- Born: Guangdong, China
- Occupations: Chef, television personality
- Culinary career
- Current restaurants Nightshade, Los Angeles (2019–2022); Daybird, Los Angeles (2021–present); ;

= Mei Lin (chef) =

Chinese-American chef and television personality

Mei Lin is a Chinese-American chef and television personality, best known as the winner of the twelfth season of the Bravo television network's reality television series, Top Chef. After winning Top Chef in 2014, Lin worked as a personal chef for Oprah Winfrey before going on to open her first restaurant, Nightshade in Los Angeles in 2019. She became engaged to her fiancé Andrew Skala on January 14, 2023. On April 9, 2023, Lin won the fourth season of Food Network's Tournament of Champions.

== Early life and education ==
Lin was born in Guangdong, China before moving to Dearborn, Michigan at three months old. She attended Fordson High School and attended Schoolcraft College.

== Career ==
After receiving her certification from Schoolcraft College, Lin worked as a cook for the Detroit Lions. Following her time with the Lions, Lin was part of the opening team for chef Michael Symon's Roast in Downtown Detroit, before working at Wolfgang Puck's Las Vegas location of Spago. Following her tenure at Spago, Lin joined the opening team for Top Chef Michael Voltaggio's ink. in Los Angeles, where she worked as a sous chef until her appearance on Top Chef. After winning Top Chef, Lin worked as a personal chef for Oprah Winfrey and contributed recipes to Winfrey's cookbook, Food, Health & Happiness.

In 2019, Lin opened her first restaurant, Nightshade, in the Los Angeles Arts District on January 2, 2019.

In 2020, Nightshade was named a James Beard Foundation Award finalist for Best New Restaurant.

Nightshade officially closed in 2020 due to COVID-19.

In March 2021, following delays caused by the COVID-19 pandemic, Lin opened her second restaurant Daybird in Los Angeles. Lin describes it as the first fast-casual Sichuan hot chicken restaurant in the United States.

=== Top Chef: Boston ===
Lin competed in the twelfth season of Bravo's Top Chef in 2014. In the series finale, filmed on-location in San Miguel de Allende, Guanajuato, Mexico, Lin faced off against challenger Gregory Gourdet. Lin's fourth course, strawberry lime curd with toasted yogurt, milk crumble and yogurt-lime ice, was particularly noteworthy. During the judges' table segment, judge Tom Colicchio hailed it as "the best dessert I have ever had on Top Chef, period, and one of the best desserts I've had in my life." Colicchio's fellow Top Chef judge Hugh Acheson echoed his sentiments, calling the dish "blow-you-away amazing" and declaring Lin "a chef's chef."
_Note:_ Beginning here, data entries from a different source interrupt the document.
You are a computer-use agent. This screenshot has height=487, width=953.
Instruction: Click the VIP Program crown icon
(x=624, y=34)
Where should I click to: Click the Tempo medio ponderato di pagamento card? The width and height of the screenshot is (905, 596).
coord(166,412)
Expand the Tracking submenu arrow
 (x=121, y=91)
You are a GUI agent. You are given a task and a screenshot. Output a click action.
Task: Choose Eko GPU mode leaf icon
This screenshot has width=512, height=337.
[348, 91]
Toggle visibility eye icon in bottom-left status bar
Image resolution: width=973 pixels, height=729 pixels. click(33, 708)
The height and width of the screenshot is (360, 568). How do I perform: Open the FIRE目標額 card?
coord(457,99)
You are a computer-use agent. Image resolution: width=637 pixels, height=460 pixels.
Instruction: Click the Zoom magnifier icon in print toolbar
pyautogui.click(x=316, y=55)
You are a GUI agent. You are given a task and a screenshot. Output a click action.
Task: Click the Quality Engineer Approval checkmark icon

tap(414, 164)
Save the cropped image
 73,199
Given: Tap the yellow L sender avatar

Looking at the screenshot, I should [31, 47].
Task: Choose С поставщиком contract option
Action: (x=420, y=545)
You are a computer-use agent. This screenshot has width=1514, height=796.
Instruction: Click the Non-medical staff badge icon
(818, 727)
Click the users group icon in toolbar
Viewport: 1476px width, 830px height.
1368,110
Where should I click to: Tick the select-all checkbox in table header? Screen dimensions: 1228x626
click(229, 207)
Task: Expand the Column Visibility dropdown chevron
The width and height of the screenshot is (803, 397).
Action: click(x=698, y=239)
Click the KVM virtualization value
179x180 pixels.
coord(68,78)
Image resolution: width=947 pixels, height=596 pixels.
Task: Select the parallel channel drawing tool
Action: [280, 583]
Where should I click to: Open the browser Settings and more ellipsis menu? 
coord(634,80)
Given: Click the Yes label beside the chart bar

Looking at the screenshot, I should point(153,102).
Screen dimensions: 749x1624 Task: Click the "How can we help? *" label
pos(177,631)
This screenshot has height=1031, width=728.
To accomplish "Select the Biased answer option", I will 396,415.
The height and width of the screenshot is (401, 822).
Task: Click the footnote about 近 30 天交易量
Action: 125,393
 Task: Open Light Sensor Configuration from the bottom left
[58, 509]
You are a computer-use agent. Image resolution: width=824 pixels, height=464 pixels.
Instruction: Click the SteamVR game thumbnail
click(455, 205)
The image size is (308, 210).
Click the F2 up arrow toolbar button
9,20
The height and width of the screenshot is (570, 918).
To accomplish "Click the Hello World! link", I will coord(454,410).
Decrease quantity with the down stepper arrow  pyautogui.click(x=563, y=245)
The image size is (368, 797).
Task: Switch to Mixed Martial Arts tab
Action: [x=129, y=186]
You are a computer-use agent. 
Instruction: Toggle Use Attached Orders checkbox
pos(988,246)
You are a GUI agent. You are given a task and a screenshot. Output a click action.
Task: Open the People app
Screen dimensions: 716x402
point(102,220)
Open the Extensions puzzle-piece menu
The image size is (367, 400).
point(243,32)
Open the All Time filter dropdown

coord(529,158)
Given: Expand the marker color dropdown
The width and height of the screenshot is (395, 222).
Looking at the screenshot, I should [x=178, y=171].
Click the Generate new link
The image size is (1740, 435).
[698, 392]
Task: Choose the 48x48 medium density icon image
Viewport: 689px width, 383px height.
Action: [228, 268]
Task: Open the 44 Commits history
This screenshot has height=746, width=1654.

=== Tournament of Champions ===
Lin competed in the fourth season of Food Network's Tournament of Champions in 2023, winning the tournament. After an initial round where her dish scored 84, Lin went on to garner judges' scores of 90 points or more in the final four rounds of the contest. In the final round, she defeated Season 2 Champion Maneet Chauhan by a score of 91-89. Lin's four dishes that garnered 90 points or greater from the judges represented four of the top six scores in the competition.
== Awards and honors ==

=== Competition wins ===
Lin has won two major televised cooking competitions: the twelfth season of Top Chef and the fourth season of Tournament of Champions.

=== Industry recognition ===
In 2020, Lin was named a semifinalist by the James Beard Foundation for Best Chef: California. That same year, her restaurant Nightshade was a finalist for the foundation's Best New Restaurant award.

Following its opening in 2019, Nightshade received numerous accolades. It was named "Restaurant of the Year" by Eater LA and recognized for the "Best Culinary Debut" by Robb Report. The restaurant appeared on "Best New Restaurant" lists from Food & Wine, GQ, and Eater. Additionally, Food & Wine named the restaurant's prawn toast as its "Dish of the Year" for 2019. In 2020, Conde Nast Traveler included the establishment on its list of the 46 best restaurants in Los Angeles.